Éducation Nationale, nature ou résultat

L'excellente étude de Jérôme Fourquet, « L'Archipel Français » (si vous ne l’avez pas lu ici ou encore ici), emploie au moins à deux reprises l'expression « nature inégalitaire » du système éducatif français. Je m'interroge sur ce terme.

Nature ?

La Nature est tout ce qui est étranger à l'homme. Or c'est bien de l'homme qu'il s'agit dans tous les cas. Je ne veux pas pinailler, ni critiquer Mr Fourquet que j'estime bien par ailleurs. Seulement je maintiens que le système éducatif français n'est pas inégalitaire en soi, volontairement, par construction. Les Hussards noirs de la République ont tout fait pour qu'il ne le soit pas et l'un d'eux a même rattrapé Charles Péguy qui a ainsi abouti à l'École Normale. Certes, ils sont loin et leurs difficultés n'étaient pas les nôtres. Mais ils représentent une tradition, une obligation même qu'il ne faut pas oublier. La ségrégation sociale dans l'enseignement public n'est pas une spécificité, c'est un résultat dont il n'est en rien la cause.

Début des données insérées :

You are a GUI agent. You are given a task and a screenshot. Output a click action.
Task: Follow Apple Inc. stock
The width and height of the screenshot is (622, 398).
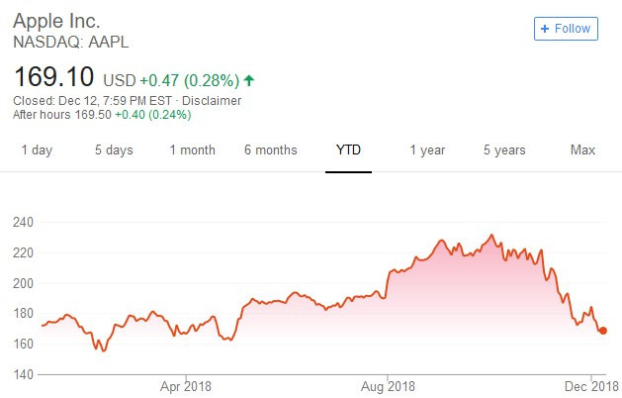click(x=566, y=29)
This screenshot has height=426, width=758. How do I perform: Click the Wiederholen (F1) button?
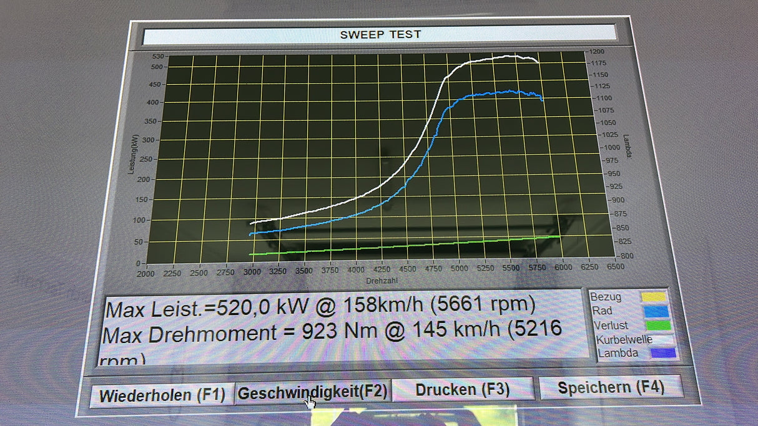pyautogui.click(x=161, y=395)
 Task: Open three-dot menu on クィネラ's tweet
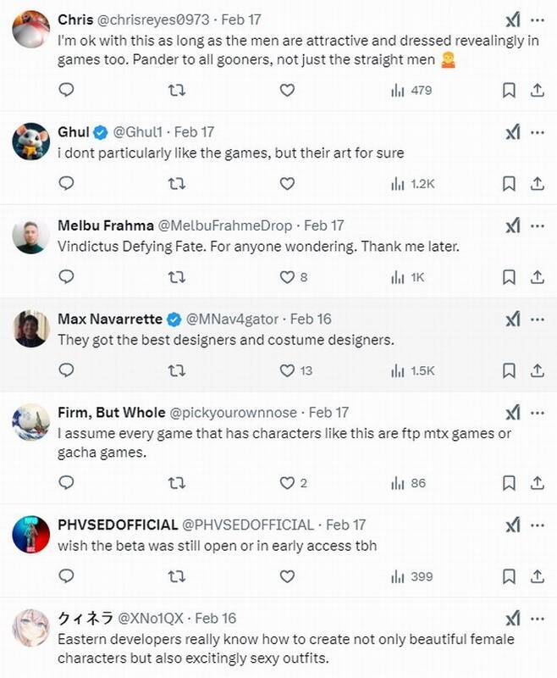click(x=538, y=618)
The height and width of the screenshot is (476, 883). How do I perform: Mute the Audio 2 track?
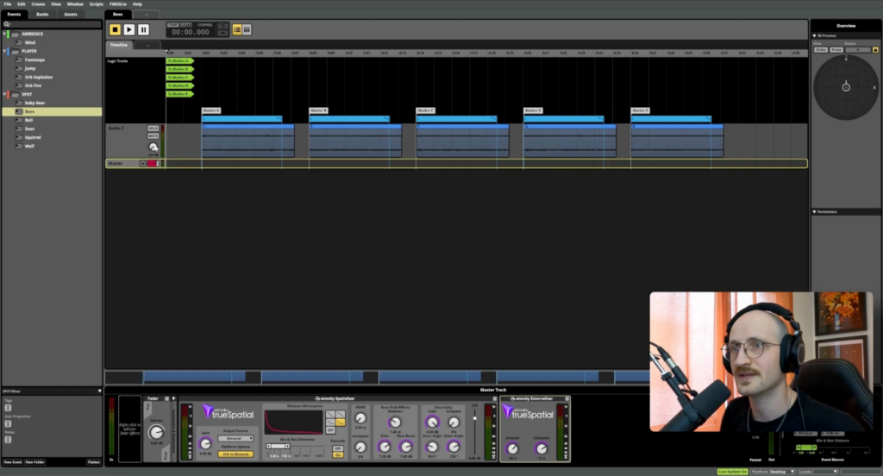(153, 135)
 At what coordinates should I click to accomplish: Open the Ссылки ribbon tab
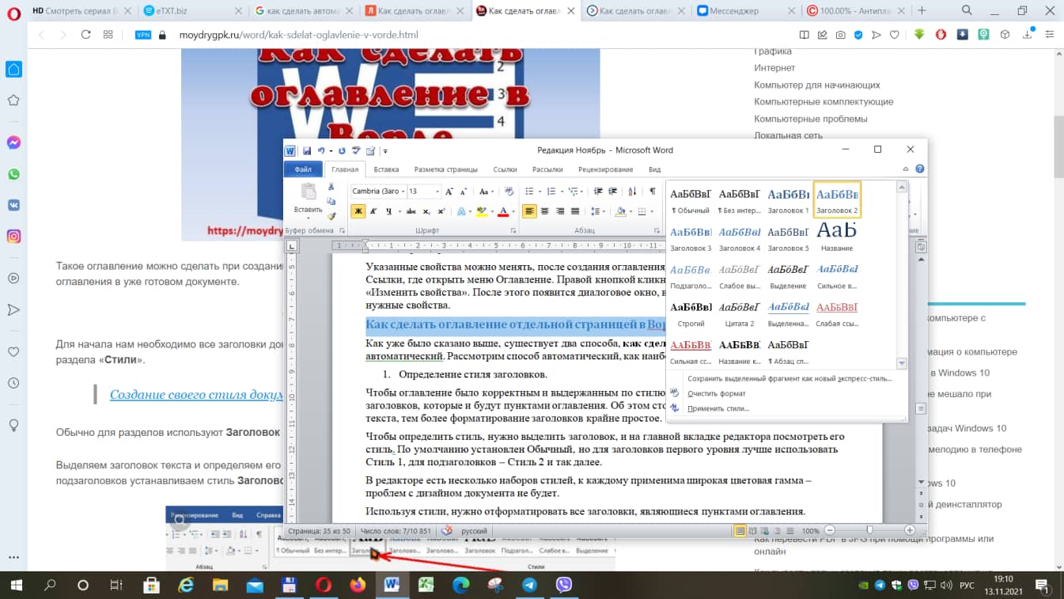point(505,169)
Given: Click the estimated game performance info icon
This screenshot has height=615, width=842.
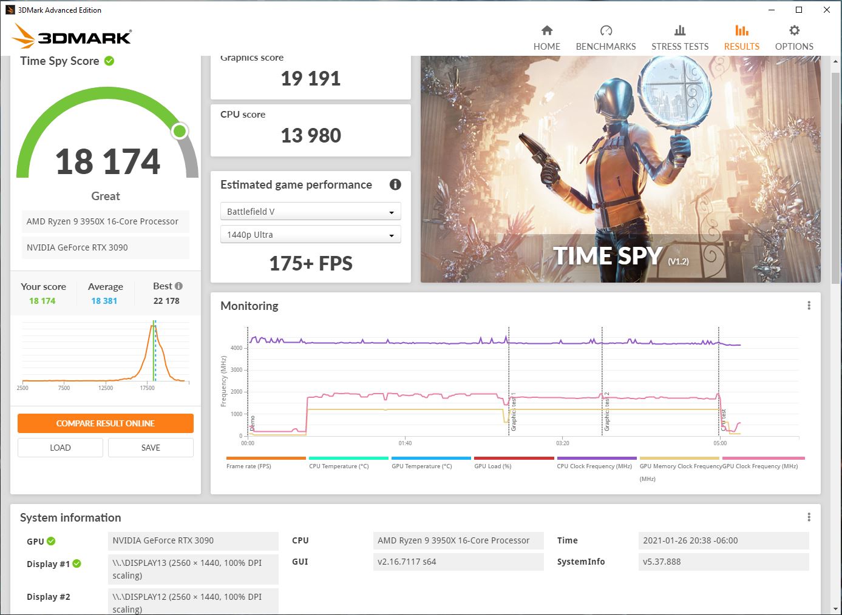Looking at the screenshot, I should pos(395,185).
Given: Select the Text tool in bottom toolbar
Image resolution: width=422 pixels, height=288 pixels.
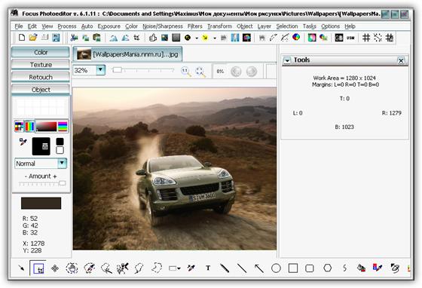Looking at the screenshot, I should pos(208,268).
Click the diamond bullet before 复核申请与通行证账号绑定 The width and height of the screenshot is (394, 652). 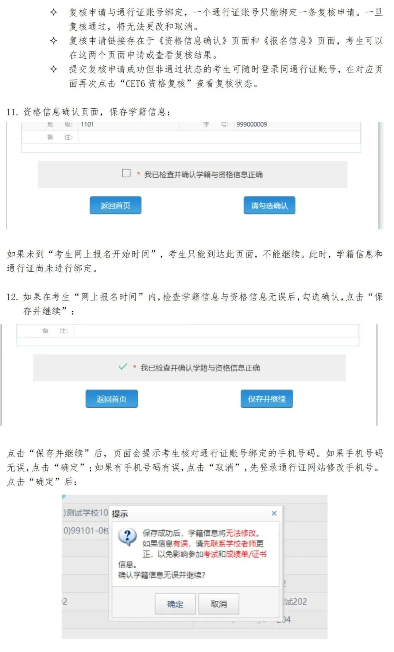pyautogui.click(x=54, y=12)
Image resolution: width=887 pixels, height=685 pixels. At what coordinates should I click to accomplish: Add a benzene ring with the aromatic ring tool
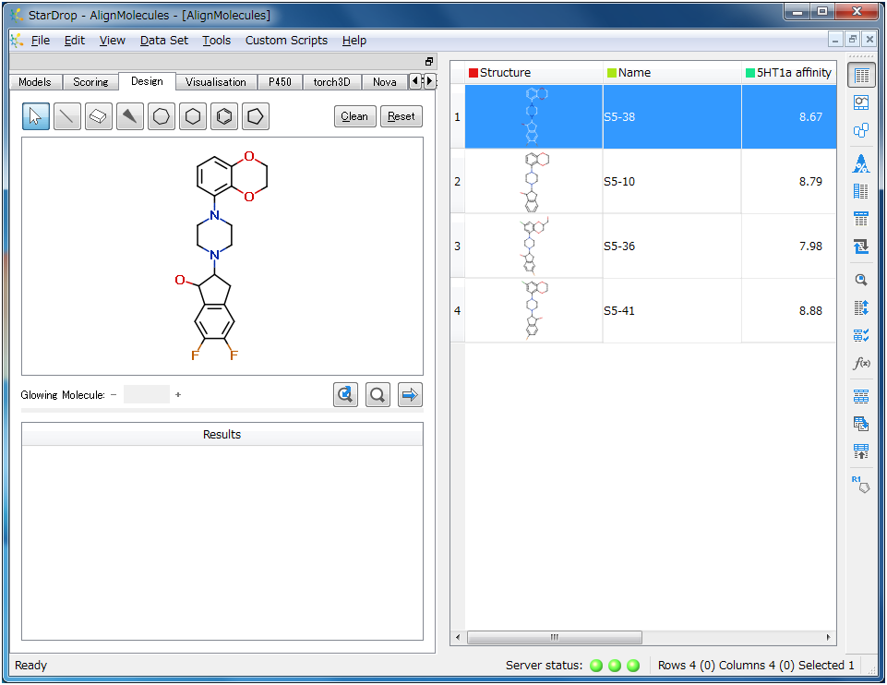[224, 116]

La cause, elle ne peut être que dans les hommes. Les uns qui s'agrègent ensemble dans l'espoir que leurs enfants aient le meilleur enseignement, les autres qui s'agrègent parce qu'ils ne peuvent pas faire autrement, faute de revenus suffisants.

Où est la nature, là ?

Le système français est d'abord un résultat, je dirai une victime. Je comprends mal qu'on lui reproche une situation -certes affligeante- dont il n'est pas la cause. Le problème au cœur est posé par les pauvres et les riches. Comment les empêcher de se séparer ? On n'est pas aidé. Les journaux bien-pensants (presque tous, ou tous?) se lamentent sur la difficulté des « pauvres » de donner une formation correcte à leurs petits. Que font-ils ? Et moi ? Au moins, je parle de ce que je connais : mes études secondaires ont été partagées entre un établissement physiquement pitoyable dans une région dévastée par la guerre et un « prestigieux » lycée parisien. Chacun y faisait son travail, tant bien que mal. Et j'ai été trois ans boursier d'enseignement supérieur. Et, par-dessus le marché, défendant toujours la liberté, j'ai défilé contre une réforme qui voulait tout unifier. J'ai découvert que je suivais Clémenceau qui fît un discours contre ce qu'il considérait comme un monopole - « l'État, au lieu de s'immobiliser dans le monopole, recevra de ses concurrents l'impulsion nécessaire à son propre développement d'éducateur » -.

Je n'ai fait ici qu'une petite partie du chemin, j'y reviendrai. En attendant, aidons Mr Blanquer.